(Saved entries)
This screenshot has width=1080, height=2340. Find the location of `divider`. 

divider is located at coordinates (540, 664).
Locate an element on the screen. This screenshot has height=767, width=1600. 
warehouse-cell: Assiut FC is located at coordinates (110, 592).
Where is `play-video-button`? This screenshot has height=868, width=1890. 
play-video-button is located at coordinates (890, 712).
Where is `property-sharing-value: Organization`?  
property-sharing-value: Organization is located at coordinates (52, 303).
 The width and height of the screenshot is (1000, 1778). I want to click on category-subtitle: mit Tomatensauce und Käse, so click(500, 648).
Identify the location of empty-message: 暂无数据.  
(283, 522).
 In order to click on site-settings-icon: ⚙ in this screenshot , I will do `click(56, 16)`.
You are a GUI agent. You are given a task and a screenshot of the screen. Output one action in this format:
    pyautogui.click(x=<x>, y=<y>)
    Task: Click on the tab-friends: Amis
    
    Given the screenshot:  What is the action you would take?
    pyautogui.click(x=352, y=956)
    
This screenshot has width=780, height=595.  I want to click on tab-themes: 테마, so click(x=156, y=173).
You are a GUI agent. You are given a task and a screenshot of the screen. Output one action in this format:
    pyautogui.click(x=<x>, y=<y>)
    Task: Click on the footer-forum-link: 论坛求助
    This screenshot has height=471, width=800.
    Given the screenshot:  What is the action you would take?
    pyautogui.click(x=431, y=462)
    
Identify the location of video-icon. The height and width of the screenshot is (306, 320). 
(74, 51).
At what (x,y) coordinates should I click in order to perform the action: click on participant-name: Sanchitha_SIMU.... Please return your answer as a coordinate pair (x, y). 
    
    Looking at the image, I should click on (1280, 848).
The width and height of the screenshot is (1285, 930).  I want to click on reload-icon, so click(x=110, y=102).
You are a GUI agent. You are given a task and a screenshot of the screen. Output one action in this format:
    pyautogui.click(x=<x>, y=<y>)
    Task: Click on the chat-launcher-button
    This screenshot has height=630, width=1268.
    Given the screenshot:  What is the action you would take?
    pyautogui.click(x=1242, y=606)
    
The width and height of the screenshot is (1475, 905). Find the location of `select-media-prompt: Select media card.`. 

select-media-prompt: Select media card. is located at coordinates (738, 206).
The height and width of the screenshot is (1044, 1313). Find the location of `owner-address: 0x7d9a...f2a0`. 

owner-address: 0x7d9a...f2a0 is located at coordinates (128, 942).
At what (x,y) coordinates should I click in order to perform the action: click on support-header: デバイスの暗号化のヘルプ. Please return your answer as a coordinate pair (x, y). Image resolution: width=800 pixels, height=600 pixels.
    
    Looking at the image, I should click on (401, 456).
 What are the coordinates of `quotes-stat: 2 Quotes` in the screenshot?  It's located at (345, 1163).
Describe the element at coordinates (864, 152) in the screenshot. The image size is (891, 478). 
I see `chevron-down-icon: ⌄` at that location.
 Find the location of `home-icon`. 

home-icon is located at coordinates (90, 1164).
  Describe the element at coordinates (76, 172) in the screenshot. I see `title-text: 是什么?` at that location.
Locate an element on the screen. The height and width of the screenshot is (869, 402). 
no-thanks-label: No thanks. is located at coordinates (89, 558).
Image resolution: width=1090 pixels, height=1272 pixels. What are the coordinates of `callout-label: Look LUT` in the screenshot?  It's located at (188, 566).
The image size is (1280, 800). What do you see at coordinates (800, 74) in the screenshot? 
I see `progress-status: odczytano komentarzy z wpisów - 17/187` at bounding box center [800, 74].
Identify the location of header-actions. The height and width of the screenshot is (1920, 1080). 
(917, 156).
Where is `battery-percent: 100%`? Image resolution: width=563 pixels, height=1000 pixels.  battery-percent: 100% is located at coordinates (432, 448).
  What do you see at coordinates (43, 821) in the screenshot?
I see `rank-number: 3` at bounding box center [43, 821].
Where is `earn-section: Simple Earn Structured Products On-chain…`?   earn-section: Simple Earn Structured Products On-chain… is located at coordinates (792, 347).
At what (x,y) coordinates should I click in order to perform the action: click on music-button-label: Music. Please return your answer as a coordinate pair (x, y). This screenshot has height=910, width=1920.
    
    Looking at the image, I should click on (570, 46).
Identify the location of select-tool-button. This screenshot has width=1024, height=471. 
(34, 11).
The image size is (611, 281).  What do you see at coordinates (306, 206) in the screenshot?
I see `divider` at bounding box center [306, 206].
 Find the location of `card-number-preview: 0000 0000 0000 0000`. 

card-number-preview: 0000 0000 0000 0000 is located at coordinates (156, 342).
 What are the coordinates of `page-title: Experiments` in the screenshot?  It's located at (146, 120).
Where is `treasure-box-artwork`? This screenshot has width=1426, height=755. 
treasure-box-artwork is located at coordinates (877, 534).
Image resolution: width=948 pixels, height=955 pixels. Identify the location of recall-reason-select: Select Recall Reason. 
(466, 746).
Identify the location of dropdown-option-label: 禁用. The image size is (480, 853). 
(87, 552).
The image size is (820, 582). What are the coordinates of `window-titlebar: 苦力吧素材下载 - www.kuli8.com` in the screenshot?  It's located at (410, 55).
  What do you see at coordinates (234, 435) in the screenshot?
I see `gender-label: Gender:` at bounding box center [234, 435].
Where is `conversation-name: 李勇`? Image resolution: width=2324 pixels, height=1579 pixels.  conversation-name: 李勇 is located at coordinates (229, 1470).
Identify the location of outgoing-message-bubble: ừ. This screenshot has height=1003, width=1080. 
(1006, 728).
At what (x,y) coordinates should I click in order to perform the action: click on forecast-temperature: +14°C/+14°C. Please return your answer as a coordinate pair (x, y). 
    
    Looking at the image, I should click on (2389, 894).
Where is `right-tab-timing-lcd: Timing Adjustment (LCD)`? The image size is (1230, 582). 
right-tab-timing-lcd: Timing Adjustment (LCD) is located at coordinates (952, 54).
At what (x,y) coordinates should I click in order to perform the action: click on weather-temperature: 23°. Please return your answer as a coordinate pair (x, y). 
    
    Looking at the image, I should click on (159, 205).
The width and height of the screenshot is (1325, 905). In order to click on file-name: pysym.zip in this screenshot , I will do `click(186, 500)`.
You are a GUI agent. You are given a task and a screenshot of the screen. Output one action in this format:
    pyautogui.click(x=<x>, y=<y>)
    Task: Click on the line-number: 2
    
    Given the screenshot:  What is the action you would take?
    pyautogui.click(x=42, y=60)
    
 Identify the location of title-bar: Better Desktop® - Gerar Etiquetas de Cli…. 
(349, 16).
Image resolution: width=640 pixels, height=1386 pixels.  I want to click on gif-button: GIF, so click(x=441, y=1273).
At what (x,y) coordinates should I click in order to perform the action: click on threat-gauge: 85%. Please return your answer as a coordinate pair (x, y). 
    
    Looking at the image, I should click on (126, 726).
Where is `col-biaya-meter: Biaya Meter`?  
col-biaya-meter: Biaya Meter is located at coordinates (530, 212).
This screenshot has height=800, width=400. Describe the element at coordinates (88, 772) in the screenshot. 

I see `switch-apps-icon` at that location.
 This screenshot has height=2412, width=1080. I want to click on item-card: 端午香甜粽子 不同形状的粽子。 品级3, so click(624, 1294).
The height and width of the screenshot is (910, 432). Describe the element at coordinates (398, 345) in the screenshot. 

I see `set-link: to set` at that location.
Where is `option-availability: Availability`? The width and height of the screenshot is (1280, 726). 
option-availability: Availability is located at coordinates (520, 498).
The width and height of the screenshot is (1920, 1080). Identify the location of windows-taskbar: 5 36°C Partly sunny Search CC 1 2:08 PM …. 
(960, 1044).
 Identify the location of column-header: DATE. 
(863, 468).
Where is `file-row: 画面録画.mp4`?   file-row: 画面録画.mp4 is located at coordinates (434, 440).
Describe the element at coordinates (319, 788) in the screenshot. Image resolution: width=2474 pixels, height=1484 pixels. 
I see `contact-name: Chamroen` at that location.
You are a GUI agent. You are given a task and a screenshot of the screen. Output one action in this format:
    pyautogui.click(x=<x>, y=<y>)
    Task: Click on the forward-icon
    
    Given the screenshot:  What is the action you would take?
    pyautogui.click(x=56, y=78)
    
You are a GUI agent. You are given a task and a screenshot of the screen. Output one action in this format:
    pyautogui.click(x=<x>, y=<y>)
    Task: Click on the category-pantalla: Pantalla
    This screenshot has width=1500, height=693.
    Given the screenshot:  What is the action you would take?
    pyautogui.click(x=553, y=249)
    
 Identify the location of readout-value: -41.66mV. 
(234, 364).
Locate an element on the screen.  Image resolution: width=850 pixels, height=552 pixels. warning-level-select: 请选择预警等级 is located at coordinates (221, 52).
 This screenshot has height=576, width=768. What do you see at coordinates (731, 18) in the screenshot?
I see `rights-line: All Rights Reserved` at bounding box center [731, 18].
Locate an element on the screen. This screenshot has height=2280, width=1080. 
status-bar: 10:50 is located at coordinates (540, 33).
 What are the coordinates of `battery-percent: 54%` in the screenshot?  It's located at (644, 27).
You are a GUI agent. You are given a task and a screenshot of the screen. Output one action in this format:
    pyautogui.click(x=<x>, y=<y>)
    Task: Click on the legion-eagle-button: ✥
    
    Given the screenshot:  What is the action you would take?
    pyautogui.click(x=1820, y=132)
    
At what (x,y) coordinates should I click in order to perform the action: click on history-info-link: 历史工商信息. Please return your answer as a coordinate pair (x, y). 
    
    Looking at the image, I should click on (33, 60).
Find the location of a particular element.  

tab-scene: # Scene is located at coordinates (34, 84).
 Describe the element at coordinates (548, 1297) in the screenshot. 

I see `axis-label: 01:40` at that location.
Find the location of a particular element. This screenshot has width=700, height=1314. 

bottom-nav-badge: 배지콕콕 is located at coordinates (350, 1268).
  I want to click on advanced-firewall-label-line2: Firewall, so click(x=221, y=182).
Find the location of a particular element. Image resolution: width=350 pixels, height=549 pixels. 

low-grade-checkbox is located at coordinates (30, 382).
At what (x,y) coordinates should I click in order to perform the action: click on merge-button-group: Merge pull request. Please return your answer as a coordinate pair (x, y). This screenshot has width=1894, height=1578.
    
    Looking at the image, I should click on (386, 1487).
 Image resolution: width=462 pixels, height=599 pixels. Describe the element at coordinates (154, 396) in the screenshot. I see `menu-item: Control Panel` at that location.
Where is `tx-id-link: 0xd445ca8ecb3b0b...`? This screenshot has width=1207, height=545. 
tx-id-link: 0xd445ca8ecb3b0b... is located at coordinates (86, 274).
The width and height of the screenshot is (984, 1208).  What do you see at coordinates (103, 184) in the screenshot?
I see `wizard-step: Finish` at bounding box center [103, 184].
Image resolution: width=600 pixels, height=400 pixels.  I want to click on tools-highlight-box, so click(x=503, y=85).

• [WORK INSTRUCTIONS] Return the rows above exactly as they appear, starting with the line that contains "has height=767, width=1600." and going on through the line that contains "pyautogui.click(x=431, y=462)".

• [ANSWER]
Locate an element on the screen. This screenshot has height=767, width=1600. 
warehouse-cell: Assiut FC is located at coordinates (110, 592).
Where is `play-video-button`? This screenshot has height=868, width=1890. 
play-video-button is located at coordinates (890, 712).
Where is `property-sharing-value: Organization`?  
property-sharing-value: Organization is located at coordinates (52, 303).
 The width and height of the screenshot is (1000, 1778). I want to click on category-subtitle: mit Tomatensauce und Käse, so click(500, 648).
Identify the location of empty-message: 暂无数据.  
(283, 522).
 In order to click on site-settings-icon: ⚙ in this screenshot , I will do `click(56, 16)`.
You are a GUI agent. You are given a task and a screenshot of the screen. Output one action in this format:
    pyautogui.click(x=<x>, y=<y>)
    Task: Click on the tab-friends: Amis
    
    Given the screenshot:  What is the action you would take?
    pyautogui.click(x=352, y=956)
    
This screenshot has width=780, height=595.  I want to click on tab-themes: 테마, so click(x=156, y=173).
You are a GUI agent. You are given a task and a screenshot of the screen. Output one action in this format:
    pyautogui.click(x=<x>, y=<y>)
    Task: Click on the footer-forum-link: 论坛求助
    This screenshot has height=471, width=800.
    Given the screenshot:  What is the action you would take?
    pyautogui.click(x=431, y=462)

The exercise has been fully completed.